Hendy akhirnya mengangguk merespon ucapan Marcel. Dia tak berani membantah jika Marcel sudah mengatakan hal demikian. Keputusan yang dibuat Marcel sangat sulit untuk diubah. Kecuali Marcel sendiri yang ingin mengubah keputusannya.
***
“Oh, astaga. Putriku.” Brianna—ibu Joice—menghamburkan tubuhnya memeluk erat Joice yang duduk di ranjang rumah sakit.
Dean—ayah Joice—juga memeluk putrinya dengan erat. Brianna dan Dean terbang dari London ke Milan setelah mendapatkan kabar dari Hana kalau Joice masuk rumah sakit.
“Mom? Dad? Kalian di sini?” Joice membalas pelukan kedua orang tuanya. Senyuman hangat berusaha dia tampilkan.
“Iya, Sayang. Hana bilang kau pingsan saat fashion show. Mommy dan Daddy langsung ke sini. Mommy kan sudah berkali-kali bilang padamu, jangan terlalu diet ketat. Sekarang lihat, kan? Kau malah jadi menderita seperti ini. Kau itu sudah sangat cantik dan sempurna, Nak. Kesehatan tetap nomor satu.” Brianna membelai pipi Joice lembut. Sebagai seorang ibu, tentu saja Brianna mencemaskan keadaan putrinya. Apalagi di kala dia mendengar kabar putrinya jatuh pingsan, itu membuatnya khawatir luar biasa.
“Apa yang ibumu katakan benar, Nak. Harusnya kau jangan diet ketat. Sudahlah, kau tidak perlu jadi model pun kau bisa tetap memiki karir bagus. Perusahaan Daddy dan Mommy bisa kau urus seperti adikmu yang mengurus perusahaan Daddy dan juga perusahaan Mommy,” ujar Dean sambil mengecup kening putrinya.
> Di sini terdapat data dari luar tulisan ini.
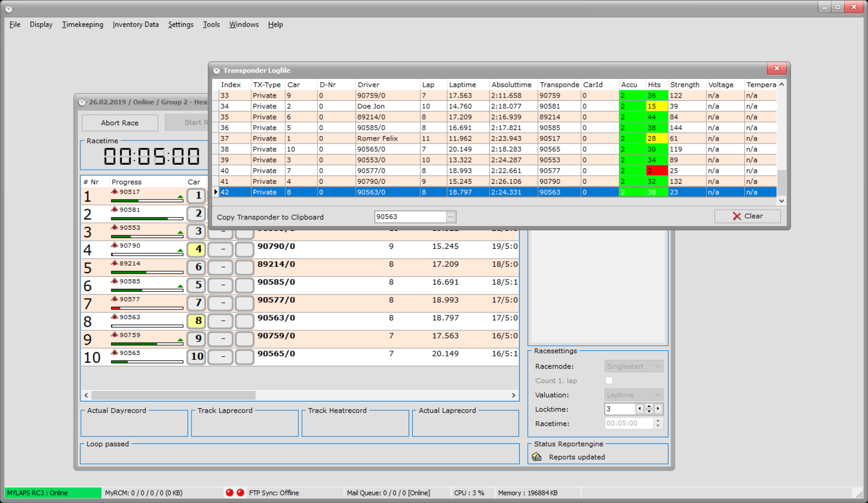Close the Transponder Logfile window
This screenshot has width=868, height=503.
click(x=776, y=68)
Joice tetap berusaha tersenyum. Jauh dari dalam lubuk hati Joice terdalam, dia benar-benar tidak tega untuk bicara pada kedua orang tuanya tentang apa yang sebenarnya terjadi. Dia tidak ingin kedua orang tuanya mencemaskan dirinya.
“Joice, katakan pada Mommy siapa yang membawamu ke rumah sakit? Apa Hana bersama dengan security?” tanya Brianna.
“Mom—” Seketika ucapan Joice terhenti di kala pintu ruang rawat Joice terbuka. Refleks, Joice bersama dengan kedua orang tuanya—mengalihkan pandangan mereka—menatap Marcel yang baru saja datang.
Raut wajah Brianna dan Dean sedikit terkejut melihat kehadiran Marcel.